◆ Prompt ◆
Write the next part of the passage on trauma among teachers and working professionals, picking up after its final sentence.

◆ Quoted passage ◆
A colleague of mine recently attended an educational conference. She met a teacher during a session about working with students who have experienced trauma. The teacher said she knew how to help traumatized students, but asked wonderingly, “How do I help me? You have to get into their lives in order to teach them. And their trauma is deep. It stays with you. So here’s my question: After I go over the line to help them, who pulls me back?”
Sadly, traumatic situations do not only affect students and their teachers. Many working professionals have also experienced workplace trauma, which can be categorized as follows: (1) stressful events (death, grief, suicide, accident or injury), (2) organizational stressors (bullying, threats, harassment, betrayal, maliciousness, extreme isolation, chronic pressure, toxic work environment, uncertainty, fear for the future, downsizing or fear of unemployment), (3) physical stressors (noise, chaotic environment, sense of no control over space, fear for physical safety, harsh or flashing lights, extremes of heat or cold, working amid construction) and (4) external threats (evacuation, lockdown, fire or robbery).

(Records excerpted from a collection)
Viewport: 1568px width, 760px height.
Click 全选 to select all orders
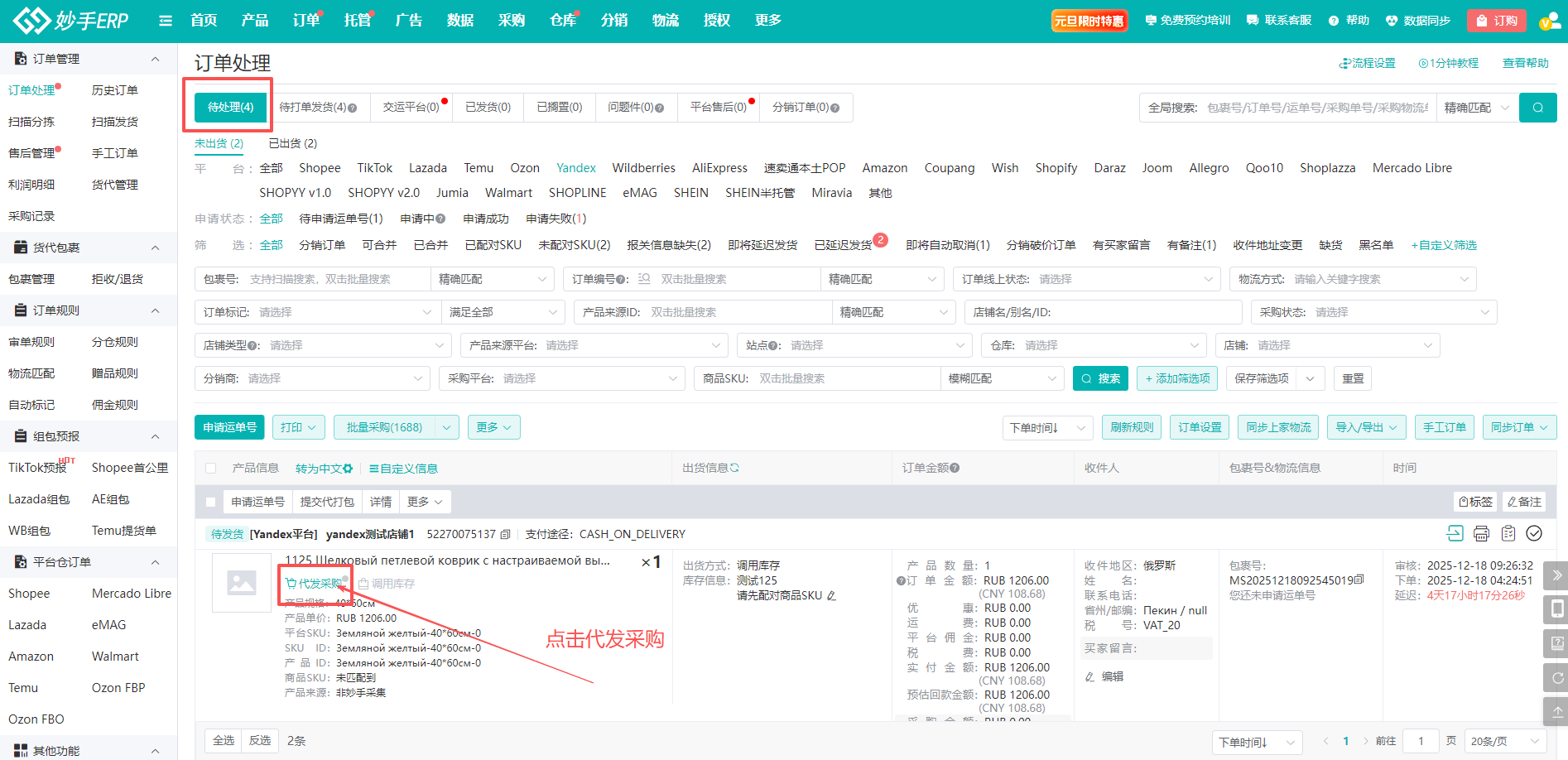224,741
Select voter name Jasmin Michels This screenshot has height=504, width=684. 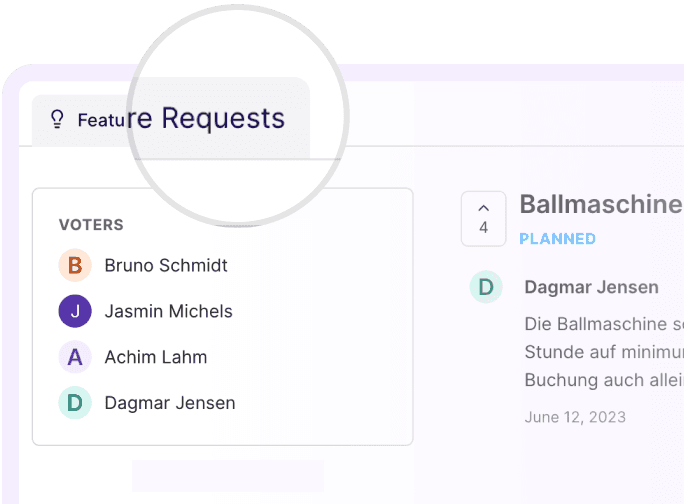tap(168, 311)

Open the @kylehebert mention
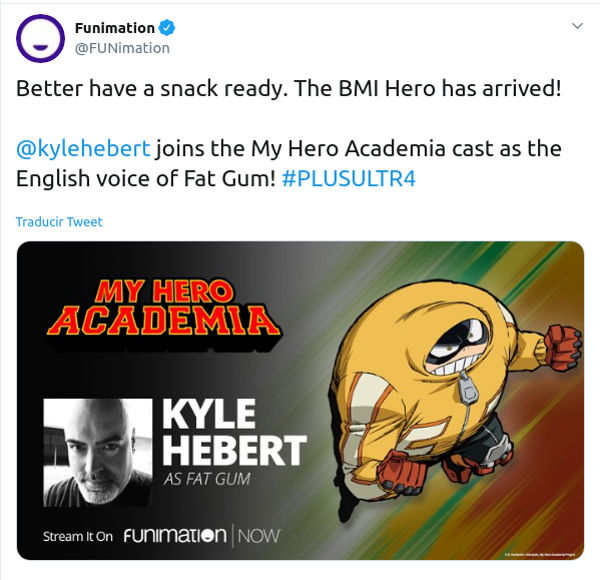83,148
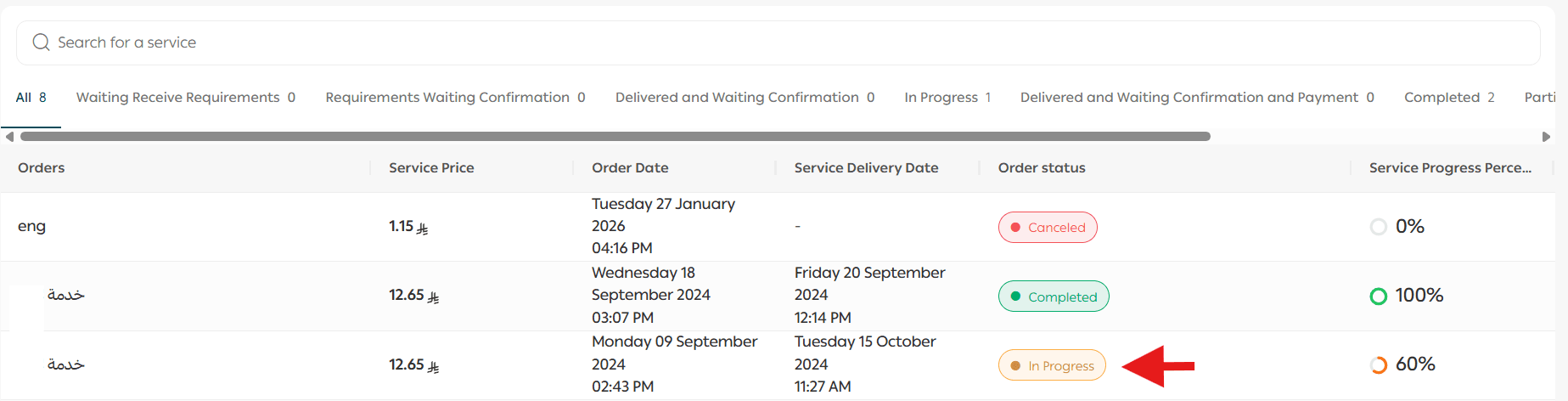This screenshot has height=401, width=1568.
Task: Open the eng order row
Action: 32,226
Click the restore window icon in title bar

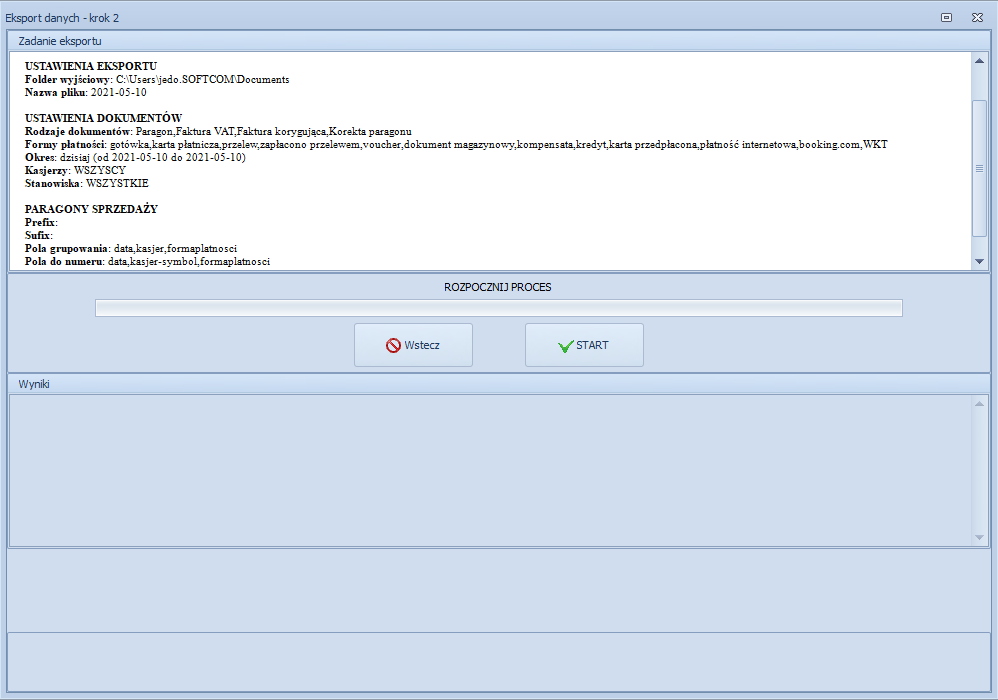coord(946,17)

◆ Result of this task ◆
According to a recent national poll measuring the impact of traumatic workplace events, found that the top four workplace events that caused the most trauma, stress and anxiety are as follows:
1. Employer announcing layoffs/job losses (28 percent)
2. Workplace violence/criminal activity in the community (25 percent)
3. Death of a colleague/co-worker (19 percent)
4. Natural disaster impacting the workplace (14 percent)
The poll found that 53 percent of working Americans have experienced a traumatic event while on the job. But among those, less than half (46 percent) said their employer offered any type of support to help them grieve, cope or recover in the aftermath. At the same time, two-thirds of employees (67 percent) responded that counseling or emotional support from their employer following a traumatic or tragic workplace event is something they would consider a valuable benefit.
Leaders who properly support their people not only help their workforce recover and bounce back quickly, but they also make a clear statement that says “At this company, our people come first.”
It may be easier said than done, but leaders who want to successfully and sustainably support their people must be able to keep themselves strong and fresh. They need to understand that they won’t be able to help others if they don’t help themselves while maintaining healthy boundaries.
We also need to recognize that we can’t do it alone. Sure, we may be well trained and feel equipped. But in most cases, traumatic situations are far too big and complex for a single person to handle independently.
Here are some things leaders can do to stay healthy, energized and properly buoyed so they can be fully supportive of their employees’ needs.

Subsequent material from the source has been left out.